You may have noticed that U.S. foreclosure inventory has been steadily declining since the real estate market blew up in 2007. That might seem like good news for the economy, but foreclosures are actually lurking as bad assets on spread sheets, inside hedge funds, and tucked inside files of banks across America.
For example: CoreLogic’s October 2015 National Foreclosure Report reported inventory went down by 21.5 percent compared with the same period in 2014. The number of completed foreclosures in October 2015 was down 68.2 percent from a peak of 117,543 in September of 2010.
The numbers are measured as the share of all homes at some stage in the foreclosure process, according to the Irvine, Calif.-based company. Fewer foreclosures are good for the economy, and good for neighborhoods. Plus, according their Chief Economist and Senior Vice President, Frank Northaft, “The national unemployment rate declined to 5.0 percent in October, the lowest since December 2007, and the CoreLogic national Home Price Index has risen 37.0 percent from its trough.”
Not So Fast
No doubt, it’s good news that joblessness has declined, but there’s still a gigantic market of bad assets being processed around the country.
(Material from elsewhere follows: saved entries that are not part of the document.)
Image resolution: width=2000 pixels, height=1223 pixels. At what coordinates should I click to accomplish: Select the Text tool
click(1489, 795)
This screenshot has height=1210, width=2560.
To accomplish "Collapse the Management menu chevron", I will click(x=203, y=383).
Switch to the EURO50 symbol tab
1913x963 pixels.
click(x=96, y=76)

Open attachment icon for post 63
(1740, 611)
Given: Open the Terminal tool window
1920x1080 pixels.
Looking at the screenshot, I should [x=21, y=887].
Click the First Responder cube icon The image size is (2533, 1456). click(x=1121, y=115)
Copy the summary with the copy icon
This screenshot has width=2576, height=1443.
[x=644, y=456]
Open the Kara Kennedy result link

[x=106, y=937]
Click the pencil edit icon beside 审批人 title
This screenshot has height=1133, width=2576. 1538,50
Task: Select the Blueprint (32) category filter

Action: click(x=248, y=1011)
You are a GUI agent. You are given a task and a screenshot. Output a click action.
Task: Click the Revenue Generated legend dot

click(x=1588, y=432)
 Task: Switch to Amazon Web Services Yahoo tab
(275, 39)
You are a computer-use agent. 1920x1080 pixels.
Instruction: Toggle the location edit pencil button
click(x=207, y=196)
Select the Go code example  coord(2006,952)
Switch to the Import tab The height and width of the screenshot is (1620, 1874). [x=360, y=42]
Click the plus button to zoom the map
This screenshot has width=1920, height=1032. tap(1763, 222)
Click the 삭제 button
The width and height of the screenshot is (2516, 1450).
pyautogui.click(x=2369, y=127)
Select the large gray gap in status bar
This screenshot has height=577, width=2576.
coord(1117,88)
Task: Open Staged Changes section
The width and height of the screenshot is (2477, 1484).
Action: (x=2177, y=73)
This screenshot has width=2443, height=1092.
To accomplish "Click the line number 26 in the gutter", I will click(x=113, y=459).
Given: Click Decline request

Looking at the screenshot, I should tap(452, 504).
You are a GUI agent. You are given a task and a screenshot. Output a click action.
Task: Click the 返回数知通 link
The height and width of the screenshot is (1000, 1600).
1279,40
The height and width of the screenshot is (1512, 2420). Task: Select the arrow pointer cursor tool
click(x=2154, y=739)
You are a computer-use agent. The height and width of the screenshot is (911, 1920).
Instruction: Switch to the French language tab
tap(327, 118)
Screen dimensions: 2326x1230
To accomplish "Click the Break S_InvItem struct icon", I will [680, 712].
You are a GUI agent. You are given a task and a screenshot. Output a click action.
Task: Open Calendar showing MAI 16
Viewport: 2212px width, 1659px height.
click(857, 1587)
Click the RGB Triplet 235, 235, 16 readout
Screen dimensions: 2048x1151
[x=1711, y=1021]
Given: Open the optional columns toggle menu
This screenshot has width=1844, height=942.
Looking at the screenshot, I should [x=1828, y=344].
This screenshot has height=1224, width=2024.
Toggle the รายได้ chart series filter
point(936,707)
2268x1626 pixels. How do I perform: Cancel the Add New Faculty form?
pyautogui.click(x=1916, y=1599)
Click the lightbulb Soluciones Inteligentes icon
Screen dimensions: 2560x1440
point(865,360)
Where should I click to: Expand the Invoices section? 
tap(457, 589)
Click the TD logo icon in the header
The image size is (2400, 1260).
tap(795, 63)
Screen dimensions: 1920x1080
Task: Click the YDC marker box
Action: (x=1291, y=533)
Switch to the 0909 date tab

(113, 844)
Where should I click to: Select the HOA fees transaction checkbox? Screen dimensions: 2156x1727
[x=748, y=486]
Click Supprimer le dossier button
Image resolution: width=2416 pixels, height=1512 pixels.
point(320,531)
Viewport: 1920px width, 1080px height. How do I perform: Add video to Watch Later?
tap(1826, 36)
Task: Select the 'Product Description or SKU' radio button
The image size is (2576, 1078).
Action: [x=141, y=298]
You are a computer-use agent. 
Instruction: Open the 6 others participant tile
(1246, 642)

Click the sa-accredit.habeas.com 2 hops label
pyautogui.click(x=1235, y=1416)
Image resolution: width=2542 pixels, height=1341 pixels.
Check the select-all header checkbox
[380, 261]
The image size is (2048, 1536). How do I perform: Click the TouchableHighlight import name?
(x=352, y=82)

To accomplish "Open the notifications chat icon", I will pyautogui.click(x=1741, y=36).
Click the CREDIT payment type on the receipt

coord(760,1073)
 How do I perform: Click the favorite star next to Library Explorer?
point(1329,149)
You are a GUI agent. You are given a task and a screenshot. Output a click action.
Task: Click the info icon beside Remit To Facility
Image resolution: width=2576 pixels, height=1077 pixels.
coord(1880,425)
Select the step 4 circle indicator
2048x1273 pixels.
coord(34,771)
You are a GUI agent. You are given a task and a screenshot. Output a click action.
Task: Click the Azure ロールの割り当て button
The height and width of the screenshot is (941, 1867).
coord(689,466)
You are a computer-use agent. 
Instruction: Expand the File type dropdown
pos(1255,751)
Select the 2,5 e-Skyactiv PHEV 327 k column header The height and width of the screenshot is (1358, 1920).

As of December 2014, there was a total of $147 billion in non performing assets with Freddie Mac and Fannie Mae. Rather than foreclosing, which is an expensive and time consuming process, banks and hedge funds sold off pools of these assets to the tune of $11 billion in 2015.
That means there are $137 billion in bad assets remaining. These pools continue to be sold and we expect to be dealing in bad assets for the next 5 to 7 years conservatively.
That’s good news for us at Vineyard Funding Capital Group, as we expect to be buying these mortgages at a discount for the next few years and more. That allows us to work directly with the borrower, who never got an opportunity to work out a reasonable payment plan or develop a loan modification.
Personally, I look forward to being able to modify loans wherever we can, especially since other work-out strategies have been temporary. That’s the real good news for the economy, and the real people behind these mortgages.